You do get spiked by a lot of these plants. It’s frustrating that all the plants which colonise quickly, and thus need to be knocked back, need to defend themselves against grazers, due to being the only plants in the area they colonise. This is inevitably achieved with thorns. You can juxtapose the elegance of a robin flitting carelessly through a gorse bush with the lumbering awkwardness of the trainee falling over onto a cut hawthorn sapling again.

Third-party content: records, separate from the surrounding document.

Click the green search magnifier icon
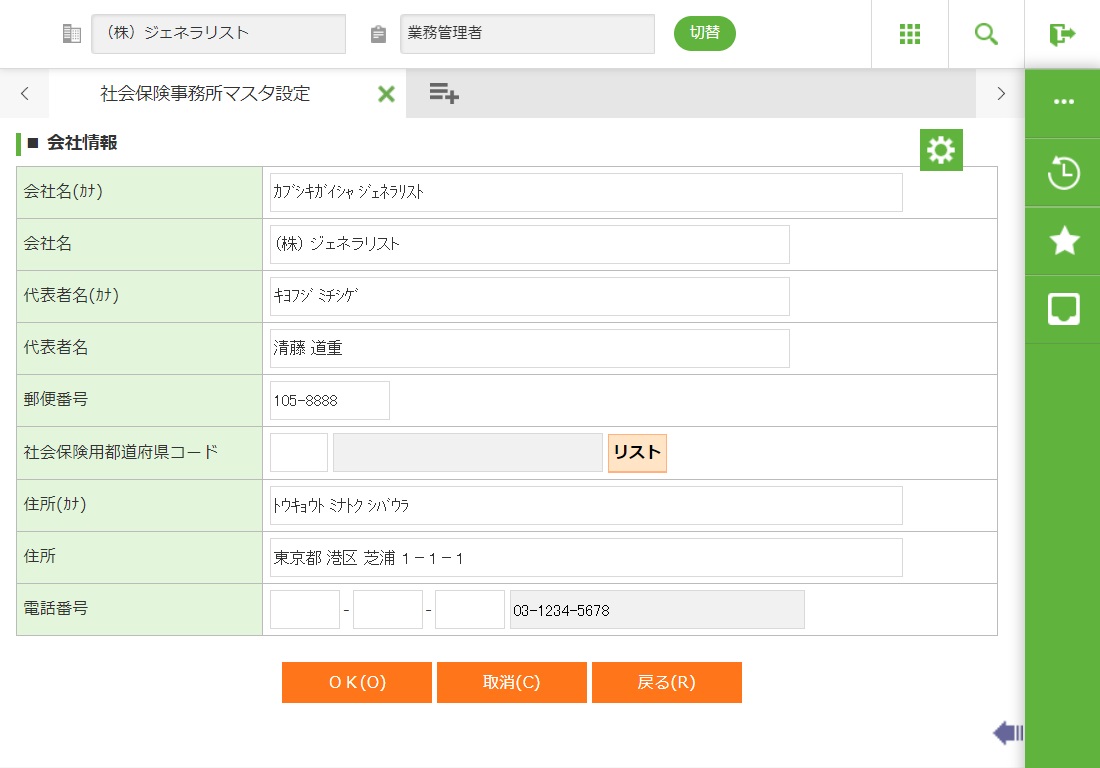The width and height of the screenshot is (1100, 768). point(986,34)
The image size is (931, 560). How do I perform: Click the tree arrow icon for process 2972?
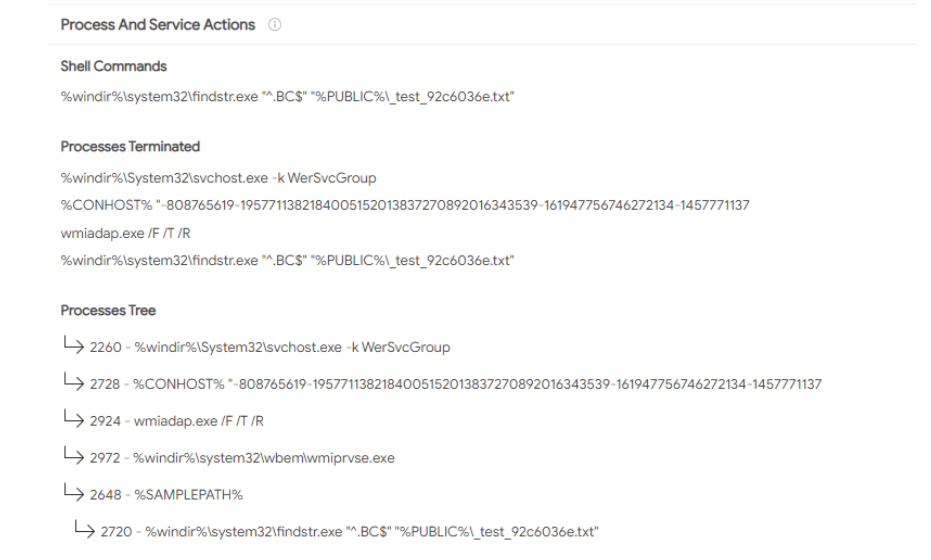74,455
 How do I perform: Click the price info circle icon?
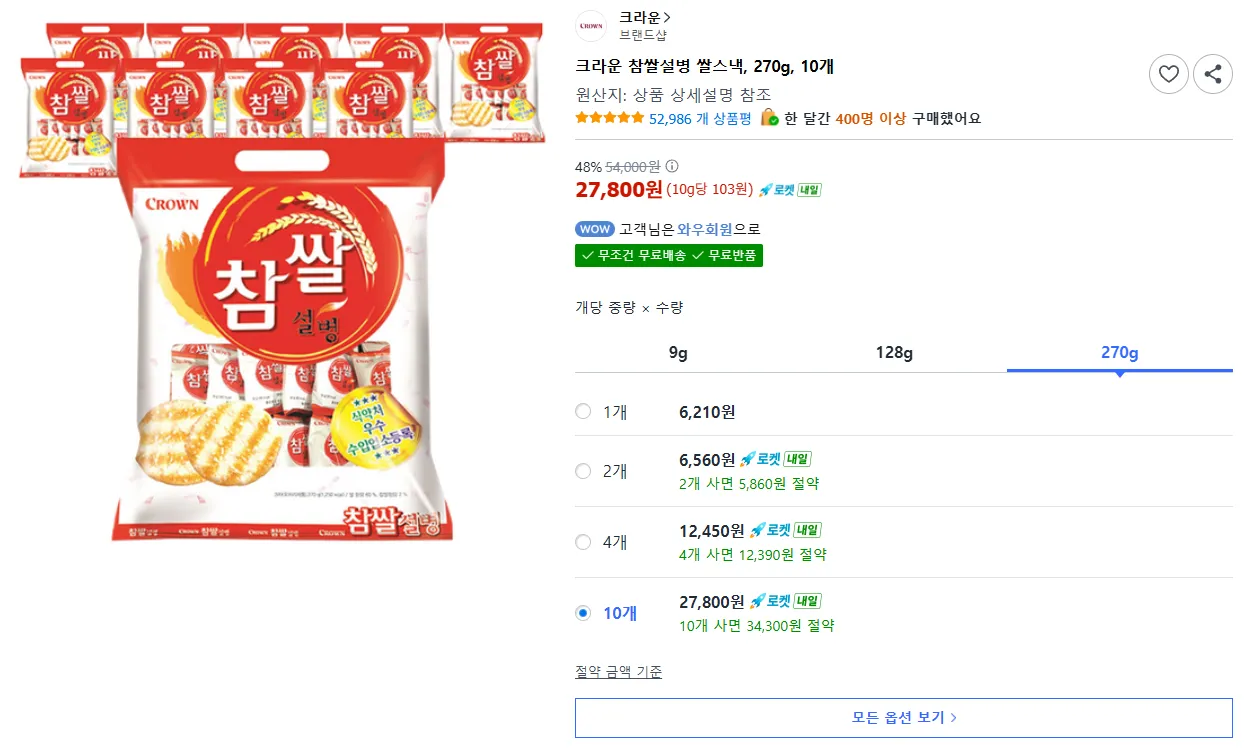672,167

This month has also seen the second of my four residential weeks, this time just outside the Devon town of Okehampton. The theme was communications, and a lot of time was spent providing us merry trainees with an effective communication toolkit. Did you know there are good times of the day to send a tweet? I did not, but now I do, and I can far more effectively reach my five Twitter followers.

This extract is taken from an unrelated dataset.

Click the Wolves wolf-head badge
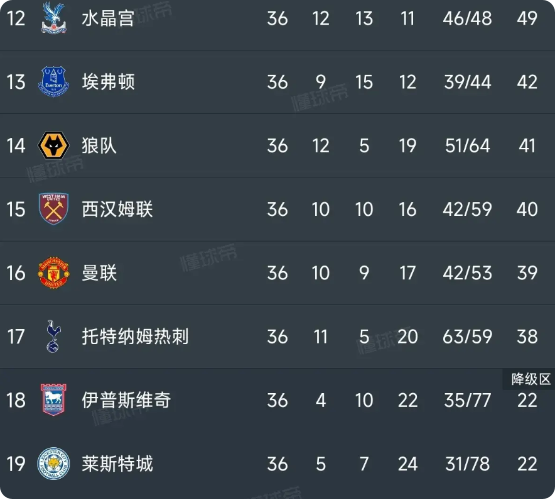The height and width of the screenshot is (499, 555). pos(53,145)
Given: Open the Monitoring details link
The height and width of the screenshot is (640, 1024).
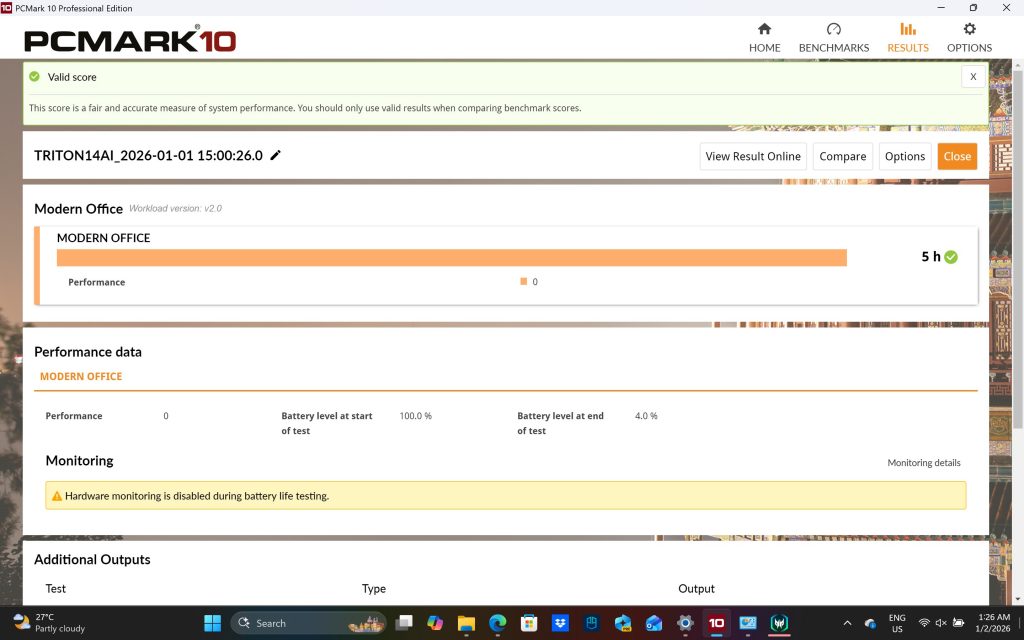Looking at the screenshot, I should pyautogui.click(x=923, y=462).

I got to flex my presentation skills again, as well as my role play skills and, thanks to a session with a story teller, my lying skills. I hasten to add this was for reasons of creativity, not because it’s a skill that the traineeship deems necessary.
I also got to throw myself off a high platform. I’m not sure what this had to do with communication, though it did initiate a fairly solid dialogue between my legs and my survival mechanisms, of the form:
‘Time to jump!’
‘Are you mad?!? Why would I jump off here?’
‘It’s the purpose of the exercise! You didn’t raise any concerns when we were climbing up here!’
‘Well no, I couldn’t see the drop then!’
Eventually however, my survival instincts bowed to peer pressure, notably from the expectant faces of my colleagues staring up at me, and allowed me to fling myself into the air, resulting in the harness compressing areas of me that I never wanted compressed. Here’s a photo from Mr Adam Llewellyn (though thankfully not of the compression) to prove this isn’t just a random tangent.
Gravity wins, without even trying
I also went on a walk to one of the remaining patches of Dartmoor woodland to survive the Neolithic clearances, a tiny patch of twisted oak branches and creeping mosses which I suppose would constitute temperate rainforest. A salutary reminder of the habitats this country has largely lost. One of my fellow trainees took this photograph of me surveying a very late season red admiral butterfly, which frankly looked ready for bed.
A fine spot for aesthetic lepidoptery
As promised, I haven’t been resting idle in my ‘spare’ time, and have been using it to either improve my knowledge of the nature and conservation work of the county, or taking the opportunity to look at local natural spectacles and go ‘oooooooooh’.
One standout day was inspired by the coastal conference held by Somerset Wildlife Trust. I took a day to head down to the beach at Watchet and see what I could find beneath the stones of the rockpools. I was pleased to find all sorts of species I was not aware of, due to not frequenting the coast as part of my work, including a lovely small brittlestar (that’s the species name, I’m not just poking fun at this particular individual being dimensionally inadequate), amphipholis squamata. I had no idea they were so tiny, with the central disc being 5mm across at most
Really small Brittlestar
A visit to the levels at the end of the month provided a viewing of a starling murmuration; those swirling patterns they create in the sky before going to roost. I couldn’t get a picture, and was too enraptured in any case, but watching about three quarters of a million starlings dropping into a reedbed is the sort of thing that reinforces a person’s belief that these places are important, and well worth saving.
Oh, one more thing. This will be the last one before Christmas, so to anyone who comes by this way, and takes the time to read my ramblings, have a good one, and I’ll see you in the new year!